— Available data —
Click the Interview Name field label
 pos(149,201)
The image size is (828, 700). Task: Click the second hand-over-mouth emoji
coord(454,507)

...

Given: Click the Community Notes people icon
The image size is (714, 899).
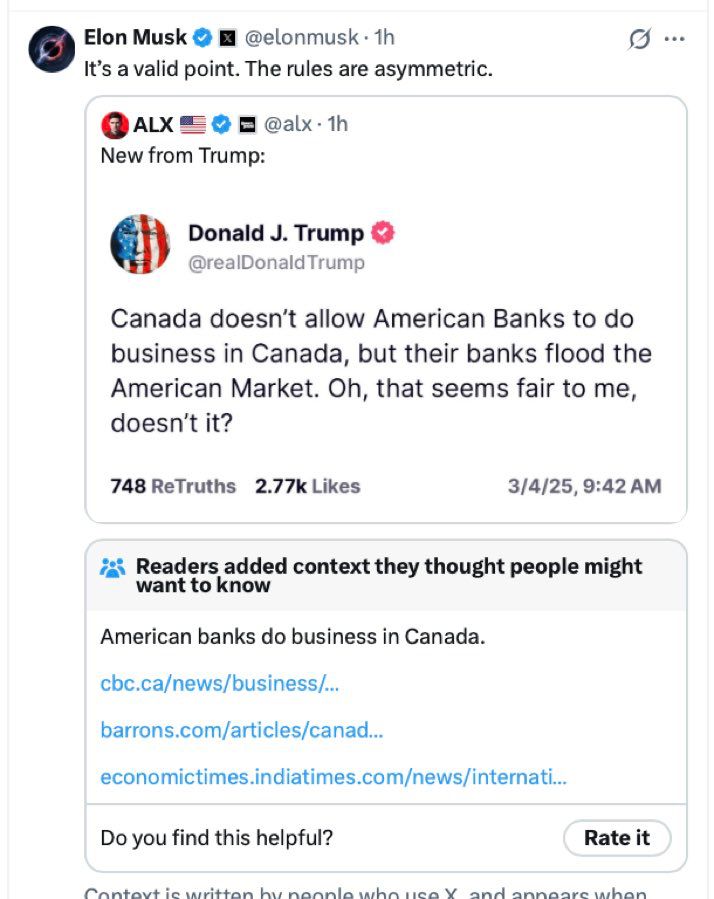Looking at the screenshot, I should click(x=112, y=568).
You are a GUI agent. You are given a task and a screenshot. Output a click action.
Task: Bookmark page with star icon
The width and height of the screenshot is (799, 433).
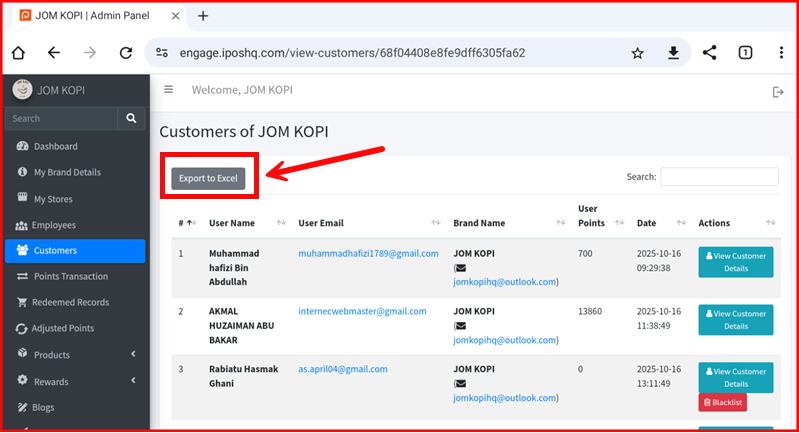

— Problem to solve —
Please write out, exactly as they appear above, only the lines in the stretch from the line with "Task: Bookmark page with star icon" through the line with "The width and".

— Solution for this task —
Task: Bookmark page with star icon
The width and height of the screenshot is (799, 433).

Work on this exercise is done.